In the 14w29b snapshot there is a new option in the "Video Settings" menu called "Use VBOs":

enter image description here

The snapshot update says that enabling "Vertex Buffer Objects" should increase your FPS by 5% to 10% on average.

I am looking for a simple explanation of what VBOs do visually and how they work.

3 Answers 3


The answer provided by Flaunting is correct, but in case anyone is interested why it might be more efficient, here is an explanation.

In immediate mode (I think this is the default case in minecraft) when you want to render say a square:

Unit square

You would issue the following commands each frame (in pseudo code)

begin drawing
draw line from (0,0) to (1,0)
draw line from (1,0) to (1,1)
draw line from (1,1) to (0,1)
draw line from (0,1) to (0,0)
end drawing

For one square, this is not a lot, but there could be millions of vertices in a scene, and they may have more attributes (colour, normal etc.). This is a lot of data to send to the GPU each frame.

Using VBOS, you would load all of the vertex data into GPU memory at the start. Pseudo code might look like this:

create VBO
load (0,0) into VBO
load (1,0) into VBO
load (1,1) into VBO
load (0,1) into VBO
load (0,0) into VBO

The OpenGL code will give you back a 'name' for this VBO (a non-zero unsigned integer iirc). You can then reference this when you want to draw the square. So each frame, you only need to issue one draw command:

draw vertices in VBO

You may have to set up the drawing state so that it uses pairs of vertices for lines, but for each additional VBO, you only require one extra draw call. In fact, for static level geometry (probably not applicable in the case of minecraft) you can combine all of these vertices into one massive VBO, if you have enough GPU memory.

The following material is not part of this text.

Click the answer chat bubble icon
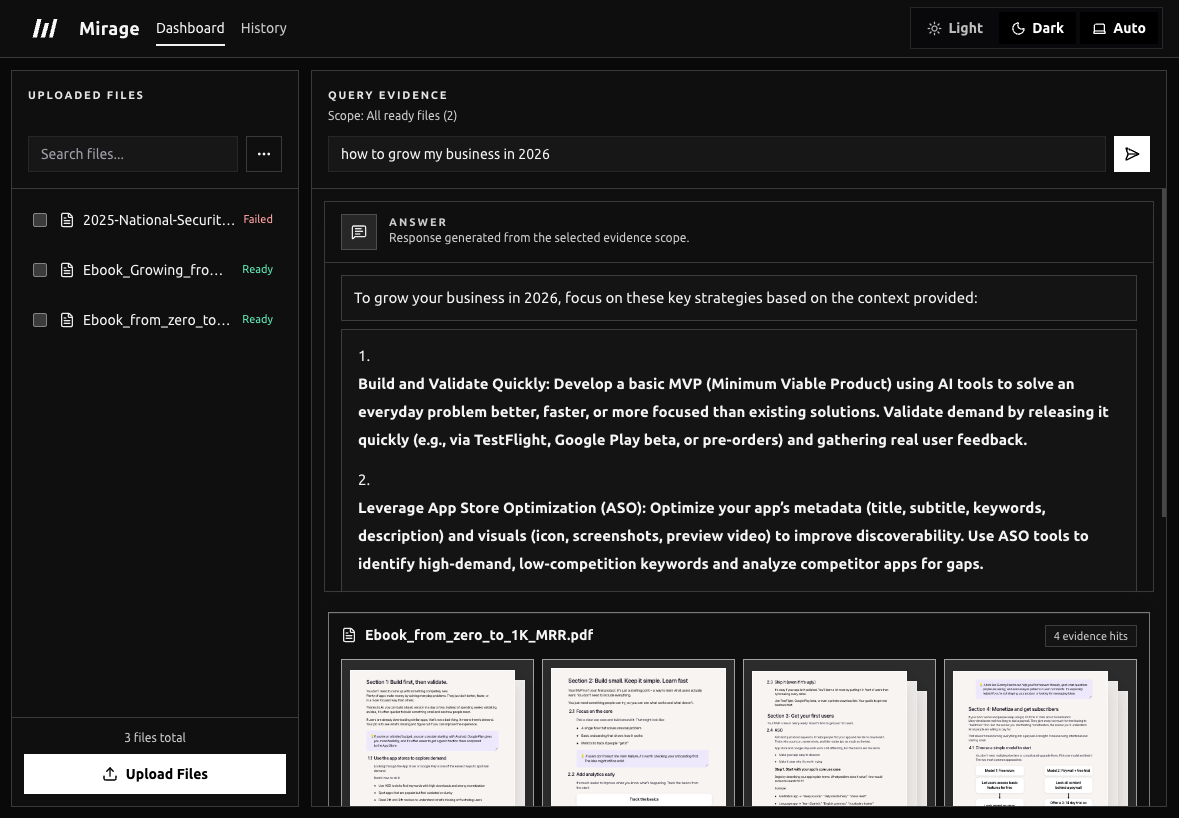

I'm surprised that the speed-up is only 5-10%. This is probably because of the dynamic level geometry.

  • 5
    It might only be 5-10% because of the simplicity of Minecraft's models. Games with higher resolutions models would have a bigger gain. Jul 18, 2014 at 18:06
  • 1
  • @CoreyOgburn Also likely because minecraft does a lot of CPU-side vertex work (when reconstructing meshes after cubes are removed/created/etc..) so the extra work associated with glBegin/glEnd has less of an impact.
    – Thomas
    Jul 19, 2014 at 9:56
  • The fact that it only gives 5% - 10% improvement is probably implementation specific. (Minecraft isn't known for having a very good implementation of ... well, anything, really. -- But it continues to improve; VBOs and instancing have been around since at least OpenGL ~2.1 [2006~ish] for example, so there's hope...) Oct 25, 2014 at 20:49
  • @CoreyOgburn the simplicity of any given model on it's own, yes -- but take in to account that Minecraft chunks (or chunk segments) which aren't updated / changed could all be clumped together into one big instance / VBO -- I doubt Minecraft is doing that just yet. -- Hence, I think there's probably room for improvement. Oct 25, 2014 at 20:54

VBO stands for Vertex Buffer Object

From the Wikipedia article

A Vertex Buffer Object (VBO) is an OpenGL feature that provides methods for uploading vertex data (position, normal vector, color, etc.) to the video device for non-immediate-mode rendering. VBOs offer substantial performance gains over immediate mode rendering primarily because the data resides in the video device memory rather than the system memory and so it can be rendered directly by the video device.

In Simple Terms

In minecraft specifically it Offers a ~10% performance increase when set to ON

It does this by reducing the workload on your CPU & RAM and reassigning it to your gpu memory, this is only recommended if you have an okay to decent graphics card

  • I noticed that you have simply copied the first paragraph of the "Vertical Buffer Object" article on Wikipedia. As for the 10% increase of performance, where are your sources, and what do you mean by performance? Framerate? CPU Usage?
    – Caleb
    Jul 18, 2014 at 9:37
  • 1
    that is what VBO does, as for the 10% increase that is taken from the snapshot update notes.
    – Flaunting
    Jul 18, 2014 at 9:38
  • RAM Usage if you read what i posted it says it reassigns it to gpu memory easing the load on other resources, you should only use this if you have a capable graphics card so that it doesn't effect the performance of that
    – Flaunting
    Jul 18, 2014 at 9:40
  • Caleb in the end i answered your question exactly how you asked it i don't understand what your issue is
    – Flaunting
    Jul 18, 2014 at 9:42
  • I can read Wikipedia, but that does not mean I can understand the complicated terms used. I am looking for an answer from someone who understands what VBO does, and can explain it in simple terms. I will edit my question to make that more clear.
    – Caleb
    Jul 18, 2014 at 9:46

It substantially increases speed by reducing workload need from your processor and system memory(RAM). Instead using your graphics card memory increasing performance.